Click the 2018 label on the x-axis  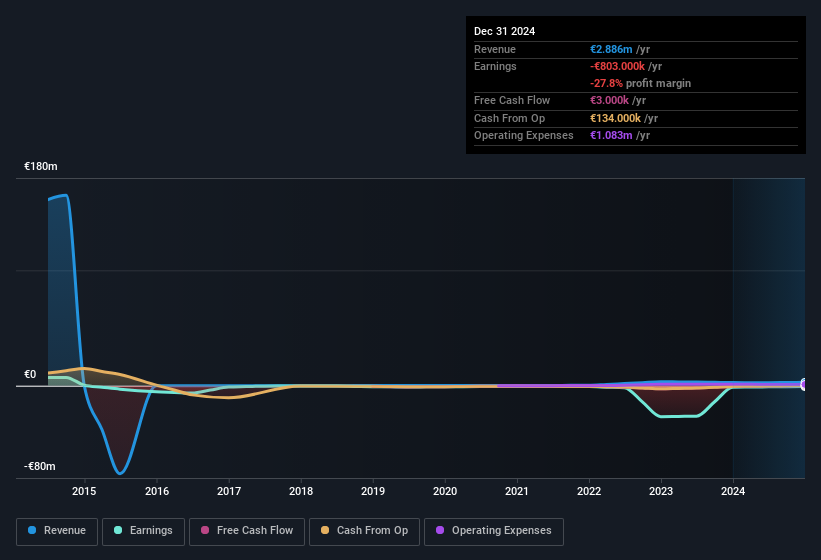pyautogui.click(x=301, y=491)
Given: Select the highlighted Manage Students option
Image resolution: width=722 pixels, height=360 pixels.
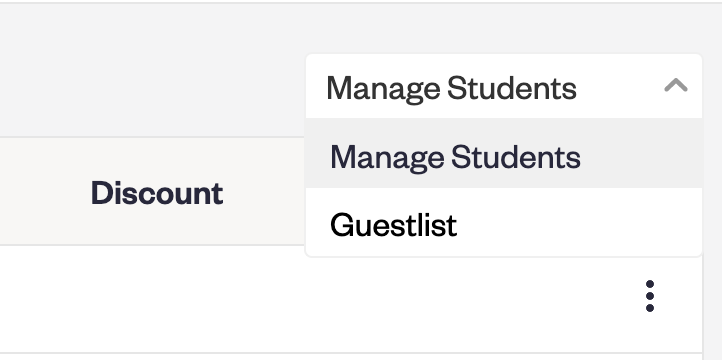Looking at the screenshot, I should pos(504,153).
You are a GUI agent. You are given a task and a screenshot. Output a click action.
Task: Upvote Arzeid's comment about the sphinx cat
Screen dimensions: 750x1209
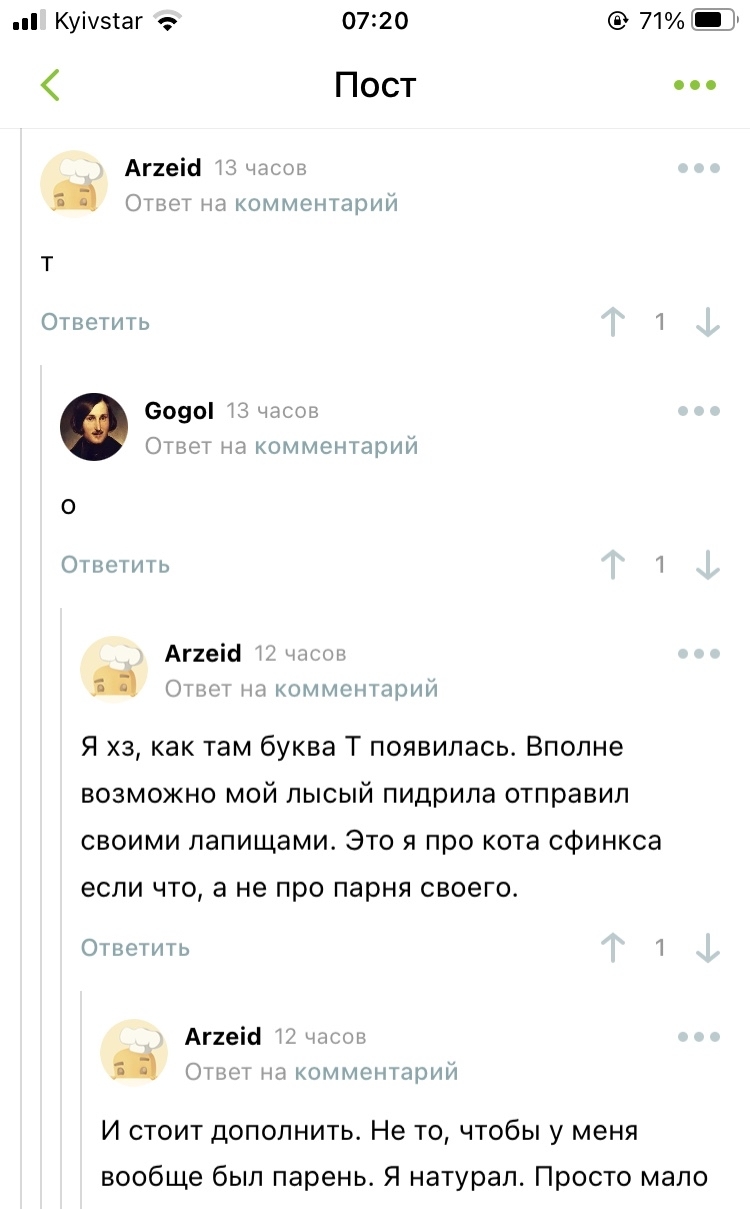click(613, 947)
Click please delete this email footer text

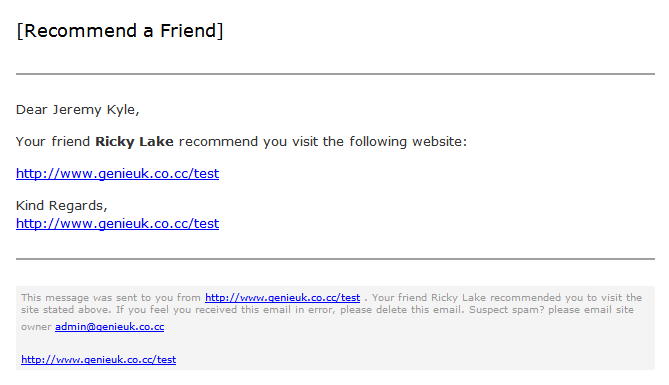[x=402, y=309]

################

EXERCISE OBJECTIVE >>
From the line containing "Screen dimensions: 750x1209" down to the last line of the entries above, set down every line exactly. Omit all pictures.

EXERCISE ANSWER >>
Screen dimensions: 750x1209
click(613, 947)
Click please delete this email footer text

[x=402, y=309]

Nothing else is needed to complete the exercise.